→ Reading text
Legalized discrimination?

There is a lot of talk about the probable upcoming healthcare changes brought upon by the legislation now commonly referred to as Obamacare.

Whether one sees merit in this law or not, the overall philosophy of increasing access to important medical/healthcare related services seems to be a noteworthy goal.

It is interesting, however, that one of the key provisions that should help to increase competition and patient access to healthcare providers of their choice is the target of elimination.

HR 2817, sponsored by Rep. Andy Harris, RMd., seeks to remove the “non-discrimination” language from the law.

Under the current law, insurance companies can’t discriminate against providers who are licensed to perform healthcare services. This allows patients greater access to needed services and thus creates more competition, leading many experts to believe that this will help reduce overall healthcare expenses.

HR 2817 would eliminate this provision and allow insurance companies to discriminate against whole classes of providers.

It makes no sense to legalize discrimination against providers who are licensed to provide health-related services, especially when it will increase patient access to good quality care and help to decrease overall expense.

HR 2817 makes it legal to discriminate against licensed providers, reduces patient access to quality care, and is counterproductive in our goal to reduce healthcare expense.

HR 2817 is generally bad for a country that advocates freedom to see a provider of your choice.

[Pixel coordinate grounding data]

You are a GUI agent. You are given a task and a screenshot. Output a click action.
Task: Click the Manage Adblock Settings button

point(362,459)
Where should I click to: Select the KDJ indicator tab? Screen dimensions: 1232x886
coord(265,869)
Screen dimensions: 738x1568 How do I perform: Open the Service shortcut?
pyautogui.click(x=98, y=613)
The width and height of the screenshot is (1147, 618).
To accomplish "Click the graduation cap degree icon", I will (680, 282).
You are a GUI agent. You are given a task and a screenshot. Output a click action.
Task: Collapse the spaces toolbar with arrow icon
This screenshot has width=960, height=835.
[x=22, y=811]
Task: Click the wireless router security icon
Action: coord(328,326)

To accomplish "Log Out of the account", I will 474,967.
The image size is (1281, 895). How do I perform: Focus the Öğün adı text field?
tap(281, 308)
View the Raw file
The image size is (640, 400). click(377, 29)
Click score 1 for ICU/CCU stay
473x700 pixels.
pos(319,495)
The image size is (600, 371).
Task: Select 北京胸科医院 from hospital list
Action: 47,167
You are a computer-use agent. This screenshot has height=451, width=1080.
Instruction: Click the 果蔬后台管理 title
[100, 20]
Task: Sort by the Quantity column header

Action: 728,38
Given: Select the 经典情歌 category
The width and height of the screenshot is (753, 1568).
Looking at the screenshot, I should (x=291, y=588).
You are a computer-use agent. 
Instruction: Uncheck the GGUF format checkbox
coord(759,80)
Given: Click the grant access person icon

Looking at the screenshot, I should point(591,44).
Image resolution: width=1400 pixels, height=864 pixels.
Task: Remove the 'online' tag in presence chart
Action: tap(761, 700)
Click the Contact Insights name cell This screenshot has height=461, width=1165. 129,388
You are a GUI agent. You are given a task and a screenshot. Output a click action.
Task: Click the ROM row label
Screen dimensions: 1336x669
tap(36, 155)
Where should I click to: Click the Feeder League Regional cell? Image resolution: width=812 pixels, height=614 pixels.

→ Work order
According to the opinion piece about HR 2817, who sponsored that bill?

→ Answer section
Rep. Andy Harris, RMd.